The appointment of Louisiana’s top health official as principal deputy director of the federal agency will be seen as a big win for Health Secretary Robert F. Kennedy Jr., another noted vaccine skeptic and conspiracy theorist.

The New York Times and The Washington Post reported Abraham’s new position — effectively the second-in-command at the agency — on Tuesday. HuffPost has contacted the Department of Health and Human Services (HHS) for comment.

Working under Jim O’Neill, the CDC’s acting director, Abraham will have the platform to address a range of public health issues.

The 71-year-old was a physician and a veterinarian before a three-term stint as a Louisiana congressman.

He retired from Congress in 2020 after a failed bid for governor in 2019 and was appointed Louisiana’s surgeon general in 2024.

While overseeing the state’s health policies, Abraham publicly criticized COVID-19 vaccines.

“The COVID vaccines are dangerous,” he said in an X post in September. “I see the fallout in my clinic every day.”

In February, shortly after Kennedy was confirmed as HHS chief, Abraham announced in a memo to staff that the state’s health department “will no longer promote mass vaccination.”

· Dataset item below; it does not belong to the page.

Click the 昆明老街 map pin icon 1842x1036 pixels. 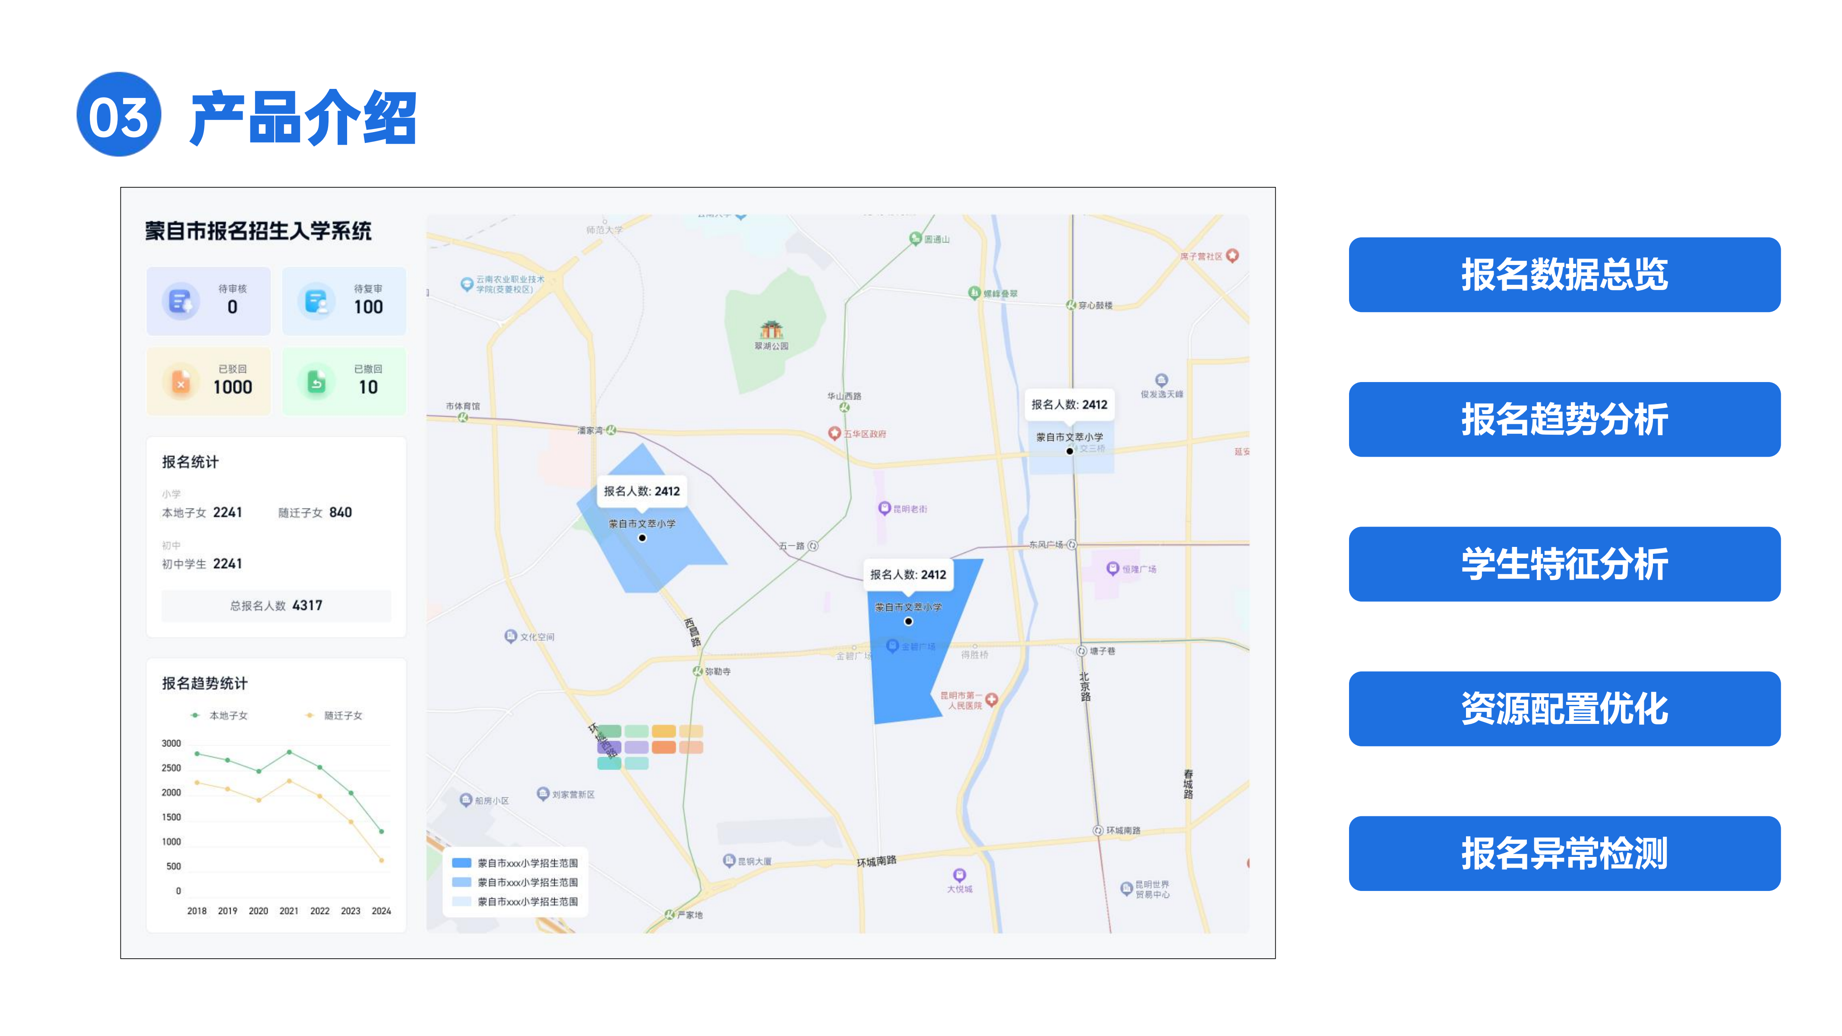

In a press release, he spoke of “rebuilding from the COVID missteps.”

Abraham also shares Kennedy’s misgivings over avoiding Tylenol in pregnancy except “when absolutely necessary.”

He praised Trump and Kennedy’s “leadership” and “common sense approach” to Tylenol, claiming “autism rates represent an existential threat to our nation.”

Experts have condemned the Trump administration for linking Tylenol use during pregnancy to autism as “irresponsible.”

During the COVID-19 pandemic, Abraham backed making ivermectin, an anti-parasitic drug, widely available.

Trials have shown it to be ineffective at shortening symptom duration or reducing the rate of hospitalizations or deaths from COVID-19.

In the latest sign that Kennedy’s worldview is dramatically reshaping public health policy, the health secretary last week revealed he had personally intervened to change language on the CDC’s website to suggest there’s a link between vaccines and autism. No evidence supports that claim.